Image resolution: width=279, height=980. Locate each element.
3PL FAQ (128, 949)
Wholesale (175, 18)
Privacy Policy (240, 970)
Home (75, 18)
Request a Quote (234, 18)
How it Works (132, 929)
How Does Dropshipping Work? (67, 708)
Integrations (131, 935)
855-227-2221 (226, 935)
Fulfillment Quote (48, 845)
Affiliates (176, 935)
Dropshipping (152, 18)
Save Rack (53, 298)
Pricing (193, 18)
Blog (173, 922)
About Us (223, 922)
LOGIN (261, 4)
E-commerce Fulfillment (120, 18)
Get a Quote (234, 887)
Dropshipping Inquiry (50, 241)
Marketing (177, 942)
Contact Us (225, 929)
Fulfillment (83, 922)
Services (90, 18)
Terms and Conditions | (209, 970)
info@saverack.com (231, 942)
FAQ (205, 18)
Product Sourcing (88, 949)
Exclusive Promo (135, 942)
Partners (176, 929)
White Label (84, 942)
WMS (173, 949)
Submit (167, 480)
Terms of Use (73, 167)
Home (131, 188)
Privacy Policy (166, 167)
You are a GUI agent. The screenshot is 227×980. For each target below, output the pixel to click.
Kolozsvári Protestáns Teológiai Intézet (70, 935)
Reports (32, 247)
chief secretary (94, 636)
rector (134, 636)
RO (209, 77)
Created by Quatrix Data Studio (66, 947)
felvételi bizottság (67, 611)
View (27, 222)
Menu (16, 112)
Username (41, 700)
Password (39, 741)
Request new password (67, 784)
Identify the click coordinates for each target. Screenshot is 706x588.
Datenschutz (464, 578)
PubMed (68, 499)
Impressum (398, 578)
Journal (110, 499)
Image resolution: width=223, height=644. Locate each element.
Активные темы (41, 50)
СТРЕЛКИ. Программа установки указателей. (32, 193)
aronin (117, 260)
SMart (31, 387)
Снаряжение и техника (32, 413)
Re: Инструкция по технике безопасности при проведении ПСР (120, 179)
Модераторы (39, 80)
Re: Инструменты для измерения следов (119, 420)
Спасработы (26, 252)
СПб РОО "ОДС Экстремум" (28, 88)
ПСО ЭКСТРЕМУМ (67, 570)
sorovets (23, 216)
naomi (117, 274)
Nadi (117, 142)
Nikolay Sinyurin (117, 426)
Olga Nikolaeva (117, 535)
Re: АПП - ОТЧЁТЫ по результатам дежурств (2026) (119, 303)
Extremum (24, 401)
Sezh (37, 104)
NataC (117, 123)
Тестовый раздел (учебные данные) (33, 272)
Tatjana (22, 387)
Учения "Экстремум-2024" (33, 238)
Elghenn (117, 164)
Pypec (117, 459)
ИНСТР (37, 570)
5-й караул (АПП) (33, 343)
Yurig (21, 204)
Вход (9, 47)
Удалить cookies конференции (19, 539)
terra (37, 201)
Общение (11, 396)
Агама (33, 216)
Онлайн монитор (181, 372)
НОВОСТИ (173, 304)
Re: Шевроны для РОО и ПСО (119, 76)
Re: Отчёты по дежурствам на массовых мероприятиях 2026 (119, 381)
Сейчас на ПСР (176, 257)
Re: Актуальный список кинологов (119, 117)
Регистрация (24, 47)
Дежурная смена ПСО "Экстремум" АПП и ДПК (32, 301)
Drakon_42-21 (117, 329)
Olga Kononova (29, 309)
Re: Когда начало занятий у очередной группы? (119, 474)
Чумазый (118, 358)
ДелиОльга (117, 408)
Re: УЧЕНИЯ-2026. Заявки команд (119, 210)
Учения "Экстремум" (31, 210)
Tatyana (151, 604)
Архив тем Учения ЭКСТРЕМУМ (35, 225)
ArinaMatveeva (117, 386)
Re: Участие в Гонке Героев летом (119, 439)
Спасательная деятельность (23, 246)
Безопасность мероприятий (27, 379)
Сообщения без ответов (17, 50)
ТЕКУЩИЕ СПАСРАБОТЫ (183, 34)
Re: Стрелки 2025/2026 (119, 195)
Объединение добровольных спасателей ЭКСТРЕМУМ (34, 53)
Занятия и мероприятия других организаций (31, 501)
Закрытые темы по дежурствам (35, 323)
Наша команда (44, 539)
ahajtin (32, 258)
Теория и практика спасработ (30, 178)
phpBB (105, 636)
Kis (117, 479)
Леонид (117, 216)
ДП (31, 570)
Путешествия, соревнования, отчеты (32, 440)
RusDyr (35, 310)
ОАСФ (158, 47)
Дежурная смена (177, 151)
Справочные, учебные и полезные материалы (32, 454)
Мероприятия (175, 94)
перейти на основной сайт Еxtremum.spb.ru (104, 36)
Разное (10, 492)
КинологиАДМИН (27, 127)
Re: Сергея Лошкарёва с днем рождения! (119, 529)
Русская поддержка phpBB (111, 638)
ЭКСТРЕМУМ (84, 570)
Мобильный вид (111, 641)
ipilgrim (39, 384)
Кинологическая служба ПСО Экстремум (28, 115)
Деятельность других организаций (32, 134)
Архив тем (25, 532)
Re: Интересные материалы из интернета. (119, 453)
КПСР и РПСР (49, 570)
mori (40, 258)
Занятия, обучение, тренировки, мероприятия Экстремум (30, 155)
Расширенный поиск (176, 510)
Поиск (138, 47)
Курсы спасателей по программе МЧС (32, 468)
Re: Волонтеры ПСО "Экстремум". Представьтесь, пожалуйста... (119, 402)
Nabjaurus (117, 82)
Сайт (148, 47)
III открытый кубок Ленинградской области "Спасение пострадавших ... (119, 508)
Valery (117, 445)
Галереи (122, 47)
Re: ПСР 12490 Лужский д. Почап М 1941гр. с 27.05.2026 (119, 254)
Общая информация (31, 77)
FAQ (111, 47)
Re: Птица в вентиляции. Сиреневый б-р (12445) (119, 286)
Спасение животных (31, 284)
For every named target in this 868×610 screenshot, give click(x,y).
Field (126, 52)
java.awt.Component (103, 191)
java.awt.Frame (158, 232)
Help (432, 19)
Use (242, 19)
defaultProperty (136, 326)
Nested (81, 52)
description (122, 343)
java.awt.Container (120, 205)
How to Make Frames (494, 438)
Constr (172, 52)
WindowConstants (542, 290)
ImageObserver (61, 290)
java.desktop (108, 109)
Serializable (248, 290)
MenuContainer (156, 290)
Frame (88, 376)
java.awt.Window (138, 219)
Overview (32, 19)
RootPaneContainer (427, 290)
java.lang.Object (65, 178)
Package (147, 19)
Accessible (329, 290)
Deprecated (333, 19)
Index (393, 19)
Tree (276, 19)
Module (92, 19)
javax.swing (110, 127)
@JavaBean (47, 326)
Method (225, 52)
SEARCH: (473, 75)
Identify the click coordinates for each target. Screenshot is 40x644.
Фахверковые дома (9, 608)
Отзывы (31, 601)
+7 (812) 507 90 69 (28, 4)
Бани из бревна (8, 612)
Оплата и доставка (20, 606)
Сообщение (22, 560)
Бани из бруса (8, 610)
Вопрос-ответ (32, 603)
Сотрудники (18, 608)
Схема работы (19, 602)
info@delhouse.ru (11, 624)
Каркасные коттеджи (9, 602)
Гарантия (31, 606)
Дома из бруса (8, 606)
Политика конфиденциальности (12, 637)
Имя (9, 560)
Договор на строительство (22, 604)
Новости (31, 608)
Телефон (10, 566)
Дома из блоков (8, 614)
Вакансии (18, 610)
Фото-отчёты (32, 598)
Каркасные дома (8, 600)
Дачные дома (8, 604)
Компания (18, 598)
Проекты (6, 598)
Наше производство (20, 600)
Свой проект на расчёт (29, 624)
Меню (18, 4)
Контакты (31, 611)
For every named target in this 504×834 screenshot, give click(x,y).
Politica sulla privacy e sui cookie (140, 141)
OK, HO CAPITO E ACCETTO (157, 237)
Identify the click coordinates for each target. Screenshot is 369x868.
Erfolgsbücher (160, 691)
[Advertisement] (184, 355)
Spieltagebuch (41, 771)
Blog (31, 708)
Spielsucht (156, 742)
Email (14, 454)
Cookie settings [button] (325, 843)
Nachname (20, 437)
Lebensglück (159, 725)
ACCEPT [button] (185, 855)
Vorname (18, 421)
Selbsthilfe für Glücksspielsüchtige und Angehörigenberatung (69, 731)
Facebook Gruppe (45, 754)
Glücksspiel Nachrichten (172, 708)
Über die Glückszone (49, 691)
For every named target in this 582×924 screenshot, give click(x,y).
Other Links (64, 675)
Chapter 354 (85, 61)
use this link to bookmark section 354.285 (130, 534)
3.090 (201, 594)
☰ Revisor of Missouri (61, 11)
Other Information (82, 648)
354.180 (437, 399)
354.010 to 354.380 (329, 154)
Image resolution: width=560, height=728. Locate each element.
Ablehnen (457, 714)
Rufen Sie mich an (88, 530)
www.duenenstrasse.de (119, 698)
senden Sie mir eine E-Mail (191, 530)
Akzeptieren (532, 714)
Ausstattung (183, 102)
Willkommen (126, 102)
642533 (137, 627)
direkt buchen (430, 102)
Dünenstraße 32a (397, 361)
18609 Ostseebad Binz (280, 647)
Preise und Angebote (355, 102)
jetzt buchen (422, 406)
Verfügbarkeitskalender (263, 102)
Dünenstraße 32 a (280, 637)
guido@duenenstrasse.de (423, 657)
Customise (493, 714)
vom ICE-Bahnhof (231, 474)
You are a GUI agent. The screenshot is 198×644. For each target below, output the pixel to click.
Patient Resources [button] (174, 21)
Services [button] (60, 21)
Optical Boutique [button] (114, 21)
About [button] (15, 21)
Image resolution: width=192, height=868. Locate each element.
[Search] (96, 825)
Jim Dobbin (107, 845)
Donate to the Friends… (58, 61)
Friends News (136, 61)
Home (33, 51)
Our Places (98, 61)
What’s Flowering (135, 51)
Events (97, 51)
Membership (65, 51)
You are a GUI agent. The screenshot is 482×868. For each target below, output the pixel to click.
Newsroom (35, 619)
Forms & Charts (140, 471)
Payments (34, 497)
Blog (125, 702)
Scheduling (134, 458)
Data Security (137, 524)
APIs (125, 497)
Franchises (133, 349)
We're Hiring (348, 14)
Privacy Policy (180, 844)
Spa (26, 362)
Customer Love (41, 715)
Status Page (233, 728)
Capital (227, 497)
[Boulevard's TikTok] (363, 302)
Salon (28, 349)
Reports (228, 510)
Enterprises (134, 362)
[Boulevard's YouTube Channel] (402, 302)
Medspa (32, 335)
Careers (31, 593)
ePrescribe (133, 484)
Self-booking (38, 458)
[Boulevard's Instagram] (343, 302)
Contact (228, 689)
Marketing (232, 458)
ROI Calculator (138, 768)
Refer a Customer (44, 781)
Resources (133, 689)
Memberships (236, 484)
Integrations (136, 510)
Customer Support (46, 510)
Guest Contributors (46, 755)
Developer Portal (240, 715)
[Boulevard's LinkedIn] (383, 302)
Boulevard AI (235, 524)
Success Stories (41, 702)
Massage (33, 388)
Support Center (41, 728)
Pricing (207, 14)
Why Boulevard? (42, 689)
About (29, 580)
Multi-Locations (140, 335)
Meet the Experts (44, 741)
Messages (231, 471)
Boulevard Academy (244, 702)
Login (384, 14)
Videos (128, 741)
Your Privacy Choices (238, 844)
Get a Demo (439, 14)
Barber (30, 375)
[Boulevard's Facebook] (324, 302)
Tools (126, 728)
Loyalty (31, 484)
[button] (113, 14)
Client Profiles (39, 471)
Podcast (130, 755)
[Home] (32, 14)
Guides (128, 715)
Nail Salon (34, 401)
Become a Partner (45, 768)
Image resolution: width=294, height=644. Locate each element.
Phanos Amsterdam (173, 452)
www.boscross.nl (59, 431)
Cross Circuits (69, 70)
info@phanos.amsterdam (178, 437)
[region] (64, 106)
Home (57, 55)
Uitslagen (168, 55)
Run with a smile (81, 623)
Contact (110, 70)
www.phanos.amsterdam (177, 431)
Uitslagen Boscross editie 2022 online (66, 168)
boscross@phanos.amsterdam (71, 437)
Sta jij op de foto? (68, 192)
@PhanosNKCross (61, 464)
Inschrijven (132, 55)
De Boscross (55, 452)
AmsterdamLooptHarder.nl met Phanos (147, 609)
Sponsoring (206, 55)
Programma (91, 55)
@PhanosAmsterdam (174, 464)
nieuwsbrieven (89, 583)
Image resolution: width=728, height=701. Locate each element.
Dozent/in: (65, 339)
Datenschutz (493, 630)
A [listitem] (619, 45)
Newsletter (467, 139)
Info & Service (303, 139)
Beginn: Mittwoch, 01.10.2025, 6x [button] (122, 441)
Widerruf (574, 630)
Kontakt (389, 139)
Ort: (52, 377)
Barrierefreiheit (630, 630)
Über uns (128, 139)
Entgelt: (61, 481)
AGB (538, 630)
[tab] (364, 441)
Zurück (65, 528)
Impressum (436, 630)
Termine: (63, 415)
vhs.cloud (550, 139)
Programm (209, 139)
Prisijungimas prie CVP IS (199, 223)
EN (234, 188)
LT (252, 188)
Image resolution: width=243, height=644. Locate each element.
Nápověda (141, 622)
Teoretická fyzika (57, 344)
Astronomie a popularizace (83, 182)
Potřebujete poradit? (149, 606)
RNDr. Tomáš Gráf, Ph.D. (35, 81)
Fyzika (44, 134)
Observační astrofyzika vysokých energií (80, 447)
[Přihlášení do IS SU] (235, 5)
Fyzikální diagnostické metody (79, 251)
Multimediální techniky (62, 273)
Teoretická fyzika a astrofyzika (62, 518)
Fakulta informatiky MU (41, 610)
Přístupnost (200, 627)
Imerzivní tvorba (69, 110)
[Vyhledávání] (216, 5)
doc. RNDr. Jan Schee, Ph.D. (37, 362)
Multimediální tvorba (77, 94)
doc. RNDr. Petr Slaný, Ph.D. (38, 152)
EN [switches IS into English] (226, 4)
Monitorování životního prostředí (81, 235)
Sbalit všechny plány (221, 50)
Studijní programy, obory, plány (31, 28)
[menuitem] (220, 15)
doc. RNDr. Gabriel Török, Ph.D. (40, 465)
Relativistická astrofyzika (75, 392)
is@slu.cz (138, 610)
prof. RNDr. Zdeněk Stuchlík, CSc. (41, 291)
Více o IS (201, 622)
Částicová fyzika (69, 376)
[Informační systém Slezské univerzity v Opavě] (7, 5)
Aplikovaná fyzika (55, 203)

* _WHAT THE TASK REQUIRES_
Place the material from its first line through the line containing "Marketing (177, 942)", both included, into a Markdown table with the columns Row and Text, numbering each row and skipping any blank lines.

* _EXERCISE OUTPUT_
| Row | Text |
|---|---|
| 1 | Image resolution: width=279, height=980. Locate each element. |
| 2 | 3PL FAQ (128, 949) |
| 3 | Wholesale (175, 18) |
| 4 | Privacy Policy (240, 970) |
| 5 | Home (75, 18) |
| 6 | Request a Quote (234, 18) |
| 7 | How it Works (132, 929) |
| 8 | How Does Dropshipping Work? (67, 708) |
| 9 | Integrations (131, 935) |
| 10 | 855-227-2221 (226, 935) |
| 11 | Fulfillment Quote (48, 845) |
| 12 | Affiliates (176, 935) |
| 13 | Dropshipping (152, 18) |
| 14 | Save Rack (53, 298) |
| 15 | Pricing (193, 18) |
| 16 | Blog (173, 922) |
| 17 | About Us (223, 922) |
| 18 | LOGIN (261, 4) |
| 19 | E-commerce Fulfillment (120, 18) |
| 20 | Get a Quote (234, 887) |
| 21 | Dropshipping Inquiry (50, 241) |
| 22 | Marketing (177, 942) |